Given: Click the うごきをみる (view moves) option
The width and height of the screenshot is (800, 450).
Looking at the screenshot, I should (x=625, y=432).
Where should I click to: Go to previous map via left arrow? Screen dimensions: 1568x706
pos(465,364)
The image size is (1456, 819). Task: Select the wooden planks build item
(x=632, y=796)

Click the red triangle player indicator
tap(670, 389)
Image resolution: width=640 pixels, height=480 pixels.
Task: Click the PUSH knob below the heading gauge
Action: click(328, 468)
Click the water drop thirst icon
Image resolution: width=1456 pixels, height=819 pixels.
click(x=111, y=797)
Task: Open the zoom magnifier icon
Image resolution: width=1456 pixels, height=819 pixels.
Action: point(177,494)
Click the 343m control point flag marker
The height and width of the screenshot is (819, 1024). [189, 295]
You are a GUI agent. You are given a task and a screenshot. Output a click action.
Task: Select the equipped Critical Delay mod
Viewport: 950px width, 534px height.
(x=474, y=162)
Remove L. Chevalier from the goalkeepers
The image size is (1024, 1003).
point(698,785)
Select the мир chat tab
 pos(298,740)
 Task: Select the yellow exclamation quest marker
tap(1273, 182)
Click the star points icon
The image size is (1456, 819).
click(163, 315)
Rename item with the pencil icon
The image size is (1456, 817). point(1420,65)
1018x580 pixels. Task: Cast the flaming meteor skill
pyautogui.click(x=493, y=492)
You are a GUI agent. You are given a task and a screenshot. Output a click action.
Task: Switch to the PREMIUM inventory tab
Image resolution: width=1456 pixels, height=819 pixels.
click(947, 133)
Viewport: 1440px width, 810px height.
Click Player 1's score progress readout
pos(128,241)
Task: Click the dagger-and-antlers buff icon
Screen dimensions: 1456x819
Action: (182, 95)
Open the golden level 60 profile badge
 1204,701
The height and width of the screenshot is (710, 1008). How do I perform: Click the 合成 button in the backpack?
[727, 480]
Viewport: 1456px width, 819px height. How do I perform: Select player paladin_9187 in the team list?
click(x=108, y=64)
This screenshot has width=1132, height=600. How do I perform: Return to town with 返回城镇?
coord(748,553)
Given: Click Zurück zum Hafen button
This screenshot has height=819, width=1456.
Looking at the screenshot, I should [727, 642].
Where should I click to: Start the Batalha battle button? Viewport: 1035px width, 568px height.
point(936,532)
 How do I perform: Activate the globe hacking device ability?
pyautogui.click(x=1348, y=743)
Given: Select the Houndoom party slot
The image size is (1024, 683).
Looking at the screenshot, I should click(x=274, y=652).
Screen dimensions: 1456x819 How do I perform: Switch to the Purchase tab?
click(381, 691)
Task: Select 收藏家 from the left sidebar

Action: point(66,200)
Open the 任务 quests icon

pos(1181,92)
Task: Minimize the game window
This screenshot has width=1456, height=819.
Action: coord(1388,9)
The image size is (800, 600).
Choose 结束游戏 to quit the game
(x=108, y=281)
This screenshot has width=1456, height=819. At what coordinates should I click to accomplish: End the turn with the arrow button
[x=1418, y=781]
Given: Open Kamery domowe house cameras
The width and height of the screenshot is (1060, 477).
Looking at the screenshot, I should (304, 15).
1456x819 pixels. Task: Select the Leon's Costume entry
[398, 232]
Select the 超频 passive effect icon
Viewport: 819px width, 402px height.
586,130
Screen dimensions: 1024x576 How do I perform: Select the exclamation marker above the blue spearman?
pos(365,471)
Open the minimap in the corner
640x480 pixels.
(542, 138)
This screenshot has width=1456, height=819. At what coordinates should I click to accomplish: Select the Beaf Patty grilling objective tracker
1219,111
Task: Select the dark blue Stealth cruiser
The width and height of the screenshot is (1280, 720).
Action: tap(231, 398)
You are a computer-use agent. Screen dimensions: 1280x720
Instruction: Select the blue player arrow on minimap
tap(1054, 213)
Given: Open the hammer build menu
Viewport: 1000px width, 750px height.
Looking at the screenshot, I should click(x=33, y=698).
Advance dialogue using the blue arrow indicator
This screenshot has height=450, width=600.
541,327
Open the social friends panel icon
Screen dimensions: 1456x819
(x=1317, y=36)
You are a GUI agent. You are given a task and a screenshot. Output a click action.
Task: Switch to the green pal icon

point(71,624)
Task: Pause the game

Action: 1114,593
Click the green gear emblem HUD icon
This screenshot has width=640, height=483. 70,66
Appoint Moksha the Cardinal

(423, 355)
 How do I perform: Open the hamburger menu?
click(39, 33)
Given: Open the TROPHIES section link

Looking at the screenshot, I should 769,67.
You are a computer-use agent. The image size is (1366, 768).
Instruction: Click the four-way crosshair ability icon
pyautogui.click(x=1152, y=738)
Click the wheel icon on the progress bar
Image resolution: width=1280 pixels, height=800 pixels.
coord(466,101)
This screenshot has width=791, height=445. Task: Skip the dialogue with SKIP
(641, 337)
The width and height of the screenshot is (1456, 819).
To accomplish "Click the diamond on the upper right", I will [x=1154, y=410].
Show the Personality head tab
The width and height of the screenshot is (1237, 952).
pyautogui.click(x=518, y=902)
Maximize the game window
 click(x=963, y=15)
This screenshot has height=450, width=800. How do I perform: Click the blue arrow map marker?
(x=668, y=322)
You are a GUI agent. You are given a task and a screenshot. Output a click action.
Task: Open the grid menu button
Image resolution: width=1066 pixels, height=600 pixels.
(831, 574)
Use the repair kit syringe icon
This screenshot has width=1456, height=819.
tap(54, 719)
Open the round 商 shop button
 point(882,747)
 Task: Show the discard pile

**Given problem:** Retype the entire listing above, keeping every line identical to the original.

**Exercise result:**
Given: Click the うごきをみる (view moves) option
The width and height of the screenshot is (800, 450).
Looking at the screenshot, I should (x=625, y=432).
Where should I click to: Go to previous map via left arrow? Screen dimensions: 1568x706
pos(465,364)
The image size is (1456, 819). Task: Select the wooden planks build item
(x=632, y=796)

Click the red triangle player indicator
tap(670, 389)
Image resolution: width=640 pixels, height=480 pixels.
Task: Click the PUSH knob below the heading gauge
Action: click(328, 468)
Click the water drop thirst icon
Image resolution: width=1456 pixels, height=819 pixels.
click(x=111, y=797)
Task: Open the zoom magnifier icon
Image resolution: width=1456 pixels, height=819 pixels.
Action: point(177,494)
Click the 343m control point flag marker
The height and width of the screenshot is (819, 1024). [189, 295]
You are a GUI agent. You are given a task and a screenshot. Output a click action.
Task: Select the equipped Critical Delay mod
Viewport: 950px width, 534px height.
(x=474, y=162)
Remove L. Chevalier from the goalkeepers
The image size is (1024, 1003).
point(698,785)
Select the мир chat tab
 pos(298,740)
 Task: Select the yellow exclamation quest marker
tap(1273, 182)
Click the star points icon
The image size is (1456, 819).
click(163, 315)
Rename item with the pencil icon
The image size is (1456, 817). point(1420,65)
1018x580 pixels. Task: Cast the flaming meteor skill
pyautogui.click(x=493, y=492)
You are a GUI agent. You are given a task and a screenshot. Output a click action.
Task: Switch to the PREMIUM inventory tab
Image resolution: width=1456 pixels, height=819 pixels.
click(947, 133)
Viewport: 1440px width, 810px height.
Click Player 1's score progress readout
pos(128,241)
Task: Click the dagger-and-antlers buff icon
Screen dimensions: 1456x819
Action: (182, 95)
Open the golden level 60 profile badge
 1204,701
The height and width of the screenshot is (710, 1008). How do I perform: Click the 合成 button in the backpack?
[727, 480]
Viewport: 1456px width, 819px height. How do I perform: Select player paladin_9187 in the team list?
click(x=108, y=64)
This screenshot has width=1132, height=600. How do I perform: Return to town with 返回城镇?
coord(748,553)
Given: Click Zurück zum Hafen button
This screenshot has height=819, width=1456.
Looking at the screenshot, I should [727, 642].
Where should I click to: Start the Batalha battle button? Viewport: 1035px width, 568px height.
point(936,532)
 How do I perform: Activate the globe hacking device ability?
pyautogui.click(x=1348, y=743)
Given: Select the Houndoom party slot
The image size is (1024, 683).
Looking at the screenshot, I should click(x=274, y=652).
Screen dimensions: 1456x819 How do I perform: Switch to the Purchase tab?
click(381, 691)
Task: Select 收藏家 from the left sidebar

Action: point(66,200)
Open the 任务 quests icon

pos(1181,92)
Task: Minimize the game window
This screenshot has width=1456, height=819.
Action: coord(1388,9)
The image size is (800, 600).
Choose 结束游戏 to quit the game
(x=108, y=281)
This screenshot has width=1456, height=819. At what coordinates should I click to accomplish: End the turn with the arrow button
[x=1418, y=781]
Given: Open Kamery domowe house cameras
The width and height of the screenshot is (1060, 477).
Looking at the screenshot, I should (304, 15).
1456x819 pixels. Task: Select the Leon's Costume entry
[398, 232]
Select the 超频 passive effect icon
Viewport: 819px width, 402px height.
586,130
Screen dimensions: 1024x576 How do I perform: Select the exclamation marker above the blue spearman?
pos(365,471)
Open the minimap in the corner
640x480 pixels.
(542, 138)
This screenshot has width=1456, height=819. At what coordinates should I click to accomplish: Select the Beaf Patty grilling objective tracker
1219,111
Task: Select the dark blue Stealth cruiser
The width and height of the screenshot is (1280, 720).
Action: tap(231, 398)
You are a computer-use agent. Screen dimensions: 1280x720
Instruction: Select the blue player arrow on minimap
tap(1054, 213)
Given: Open the hammer build menu
Viewport: 1000px width, 750px height.
Looking at the screenshot, I should click(x=33, y=698).
Advance dialogue using the blue arrow indicator
This screenshot has height=450, width=600.
541,327
Open the social friends panel icon
Screen dimensions: 1456x819
(x=1317, y=36)
You are a GUI agent. You are given a task and a screenshot. Output a click action.
Task: Switch to the green pal icon

point(71,624)
Task: Pause the game

Action: 1114,593
Click the green gear emblem HUD icon
This screenshot has width=640, height=483. 70,66
Appoint Moksha the Cardinal

(423, 355)
 How do I perform: Open the hamburger menu?
click(39, 33)
Given: Open the TROPHIES section link

Looking at the screenshot, I should 769,67.
You are a computer-use agent. The image size is (1366, 768).
Instruction: Click the four-way crosshair ability icon
pyautogui.click(x=1152, y=738)
Click the wheel icon on the progress bar
Image resolution: width=1280 pixels, height=800 pixels.
coord(466,101)
This screenshot has width=791, height=445. Task: Skip the dialogue with SKIP
(641, 337)
The width and height of the screenshot is (1456, 819).
To accomplish "Click the diamond on the upper right", I will [x=1154, y=410].
Show the Personality head tab
The width and height of the screenshot is (1237, 952).
pyautogui.click(x=518, y=902)
Maximize the game window
 click(x=963, y=15)
This screenshot has height=450, width=800. How do I perform: Click the blue arrow map marker?
(x=668, y=322)
You are a GUI agent. You are given a task and a screenshot. Output a click action.
Task: Open the grid menu button
Image resolution: width=1066 pixels, height=600 pixels.
(831, 574)
Use the repair kit syringe icon
This screenshot has width=1456, height=819.
tap(54, 719)
Open the round 商 shop button
 point(882,747)
 Task: Show the discard pile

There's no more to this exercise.